## WHAT THIS TASK INVOLVES:
What is needed is a verbatim copy of each record below.

◇ ◇ ◇ ◇ ◇

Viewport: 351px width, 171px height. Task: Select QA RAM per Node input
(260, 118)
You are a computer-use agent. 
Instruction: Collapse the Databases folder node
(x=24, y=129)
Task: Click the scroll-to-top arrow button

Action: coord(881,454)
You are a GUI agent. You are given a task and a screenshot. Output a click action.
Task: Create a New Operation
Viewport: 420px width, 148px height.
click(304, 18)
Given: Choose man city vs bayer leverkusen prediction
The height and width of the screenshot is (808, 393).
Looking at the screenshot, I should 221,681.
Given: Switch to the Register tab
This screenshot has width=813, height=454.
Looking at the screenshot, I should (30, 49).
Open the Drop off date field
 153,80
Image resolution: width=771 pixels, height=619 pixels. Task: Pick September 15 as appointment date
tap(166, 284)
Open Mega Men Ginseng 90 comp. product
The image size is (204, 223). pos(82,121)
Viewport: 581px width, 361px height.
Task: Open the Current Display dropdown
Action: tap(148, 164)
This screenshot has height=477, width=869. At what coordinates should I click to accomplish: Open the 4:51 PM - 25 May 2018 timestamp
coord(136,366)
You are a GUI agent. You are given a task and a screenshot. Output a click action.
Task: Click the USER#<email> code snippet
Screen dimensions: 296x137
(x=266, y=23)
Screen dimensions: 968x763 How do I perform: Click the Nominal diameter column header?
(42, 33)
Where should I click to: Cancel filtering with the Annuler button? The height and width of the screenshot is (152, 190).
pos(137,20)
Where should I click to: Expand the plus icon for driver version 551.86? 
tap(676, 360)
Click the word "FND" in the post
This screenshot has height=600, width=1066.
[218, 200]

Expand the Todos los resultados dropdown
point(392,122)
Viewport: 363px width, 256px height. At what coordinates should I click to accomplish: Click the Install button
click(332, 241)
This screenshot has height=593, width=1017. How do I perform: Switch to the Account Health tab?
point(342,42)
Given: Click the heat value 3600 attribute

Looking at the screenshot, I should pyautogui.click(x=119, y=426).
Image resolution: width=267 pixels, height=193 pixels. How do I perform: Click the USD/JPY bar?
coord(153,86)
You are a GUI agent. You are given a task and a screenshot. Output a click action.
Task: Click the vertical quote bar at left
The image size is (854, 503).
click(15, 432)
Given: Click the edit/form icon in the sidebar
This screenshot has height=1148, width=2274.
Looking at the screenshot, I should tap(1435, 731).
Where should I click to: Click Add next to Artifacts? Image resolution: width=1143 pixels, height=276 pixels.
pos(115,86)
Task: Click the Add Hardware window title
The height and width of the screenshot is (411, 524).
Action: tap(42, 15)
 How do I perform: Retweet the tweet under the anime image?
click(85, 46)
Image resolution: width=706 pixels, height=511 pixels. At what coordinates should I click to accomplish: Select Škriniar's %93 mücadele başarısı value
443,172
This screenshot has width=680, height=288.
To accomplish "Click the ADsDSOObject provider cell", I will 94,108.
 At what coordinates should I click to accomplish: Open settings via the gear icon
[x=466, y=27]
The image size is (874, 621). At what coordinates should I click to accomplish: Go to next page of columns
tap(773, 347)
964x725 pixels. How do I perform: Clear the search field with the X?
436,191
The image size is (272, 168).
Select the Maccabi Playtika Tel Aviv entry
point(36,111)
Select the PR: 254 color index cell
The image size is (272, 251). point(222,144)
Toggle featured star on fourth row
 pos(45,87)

◇ ◇ ◇ ◇ ◇

## RESPONSE TO THIS EXERCISE:
Viewport: 351px width, 171px height. Task: Select QA RAM per Node input
(260, 118)
You are a computer-use agent. 
Instruction: Collapse the Databases folder node
(x=24, y=129)
Task: Click the scroll-to-top arrow button

Action: coord(881,454)
You are a GUI agent. You are given a task and a screenshot. Output a click action.
Task: Create a New Operation
Viewport: 420px width, 148px height.
click(304, 18)
Given: Choose man city vs bayer leverkusen prediction
The height and width of the screenshot is (808, 393).
Looking at the screenshot, I should 221,681.
Given: Switch to the Register tab
This screenshot has width=813, height=454.
Looking at the screenshot, I should (30, 49).
Open the Drop off date field
 153,80
Image resolution: width=771 pixels, height=619 pixels. Task: Pick September 15 as appointment date
tap(166, 284)
Open Mega Men Ginseng 90 comp. product
The image size is (204, 223). pos(82,121)
Viewport: 581px width, 361px height.
Task: Open the Current Display dropdown
Action: tap(148, 164)
This screenshot has height=477, width=869. At what coordinates should I click to accomplish: Open the 4:51 PM - 25 May 2018 timestamp
coord(136,366)
You are a GUI agent. You are given a task and a screenshot. Output a click action.
Task: Click the USER#<email> code snippet
Screen dimensions: 296x137
(x=266, y=23)
Screen dimensions: 968x763 How do I perform: Click the Nominal diameter column header?
(42, 33)
Where should I click to: Cancel filtering with the Annuler button? The height and width of the screenshot is (152, 190).
pos(137,20)
Where should I click to: Expand the plus icon for driver version 551.86? 
tap(676, 360)
Click the word "FND" in the post
This screenshot has height=600, width=1066.
[218, 200]

Expand the Todos los resultados dropdown
point(392,122)
Viewport: 363px width, 256px height. At what coordinates should I click to accomplish: Click the Install button
click(332, 241)
This screenshot has height=593, width=1017. How do I perform: Switch to the Account Health tab?
point(342,42)
Given: Click the heat value 3600 attribute

Looking at the screenshot, I should pyautogui.click(x=119, y=426).
Image resolution: width=267 pixels, height=193 pixels. How do I perform: Click the USD/JPY bar?
coord(153,86)
You are a GUI agent. You are given a task and a screenshot. Output a click action.
Task: Click the vertical quote bar at left
The image size is (854, 503).
click(15, 432)
Given: Click the edit/form icon in the sidebar
This screenshot has height=1148, width=2274.
Looking at the screenshot, I should tap(1435, 731).
Where should I click to: Click Add next to Artifacts? Image resolution: width=1143 pixels, height=276 pixels.
pos(115,86)
Task: Click the Add Hardware window title
The height and width of the screenshot is (411, 524).
Action: tap(42, 15)
 How do I perform: Retweet the tweet under the anime image?
click(85, 46)
Image resolution: width=706 pixels, height=511 pixels. At what coordinates should I click to accomplish: Select Škriniar's %93 mücadele başarısı value
443,172
This screenshot has width=680, height=288.
To accomplish "Click the ADsDSOObject provider cell", I will 94,108.
 At what coordinates should I click to accomplish: Open settings via the gear icon
[x=466, y=27]
The image size is (874, 621). At what coordinates should I click to accomplish: Go to next page of columns
tap(773, 347)
964x725 pixels. How do I perform: Clear the search field with the X?
436,191
The image size is (272, 168).
Select the Maccabi Playtika Tel Aviv entry
point(36,111)
Select the PR: 254 color index cell
The image size is (272, 251). point(222,144)
Toggle featured star on fourth row
 pos(45,87)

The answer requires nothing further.